------ Task data
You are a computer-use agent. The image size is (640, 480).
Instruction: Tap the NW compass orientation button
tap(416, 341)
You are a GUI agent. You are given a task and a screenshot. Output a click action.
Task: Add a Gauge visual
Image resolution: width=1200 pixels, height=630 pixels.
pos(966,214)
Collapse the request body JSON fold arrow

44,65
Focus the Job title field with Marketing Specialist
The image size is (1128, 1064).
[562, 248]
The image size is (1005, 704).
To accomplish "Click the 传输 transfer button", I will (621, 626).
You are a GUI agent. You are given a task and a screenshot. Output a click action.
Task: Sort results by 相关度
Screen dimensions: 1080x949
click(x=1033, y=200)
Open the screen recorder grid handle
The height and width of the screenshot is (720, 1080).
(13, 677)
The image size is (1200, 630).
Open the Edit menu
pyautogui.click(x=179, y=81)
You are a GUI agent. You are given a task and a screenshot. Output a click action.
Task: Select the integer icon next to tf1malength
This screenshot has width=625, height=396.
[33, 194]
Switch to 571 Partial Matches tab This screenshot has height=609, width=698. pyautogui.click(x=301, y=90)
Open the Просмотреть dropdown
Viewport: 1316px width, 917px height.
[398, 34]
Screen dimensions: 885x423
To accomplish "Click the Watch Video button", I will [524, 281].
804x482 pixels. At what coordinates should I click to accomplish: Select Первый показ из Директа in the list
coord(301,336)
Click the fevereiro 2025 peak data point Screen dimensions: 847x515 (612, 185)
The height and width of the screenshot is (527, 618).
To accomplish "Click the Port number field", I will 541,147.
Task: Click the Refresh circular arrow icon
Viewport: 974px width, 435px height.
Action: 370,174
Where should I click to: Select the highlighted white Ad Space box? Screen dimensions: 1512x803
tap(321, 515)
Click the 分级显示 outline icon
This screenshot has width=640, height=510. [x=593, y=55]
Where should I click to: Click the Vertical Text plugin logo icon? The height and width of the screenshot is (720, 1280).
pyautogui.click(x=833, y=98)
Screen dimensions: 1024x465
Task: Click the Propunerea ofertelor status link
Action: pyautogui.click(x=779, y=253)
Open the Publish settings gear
------------
→ **Action item**
Once you find the line containing "Task: Add a Gauge visual", stop: reproduce exactly that line and every line of the data before it, and nothing else.

→ **Solution for this exercise**
You are a computer-use agent. The image size is (640, 480).
Instruction: Tap the NW compass orientation button
tap(416, 341)
You are a GUI agent. You are given a task and a screenshot. Output a click action.
Task: Add a Gauge visual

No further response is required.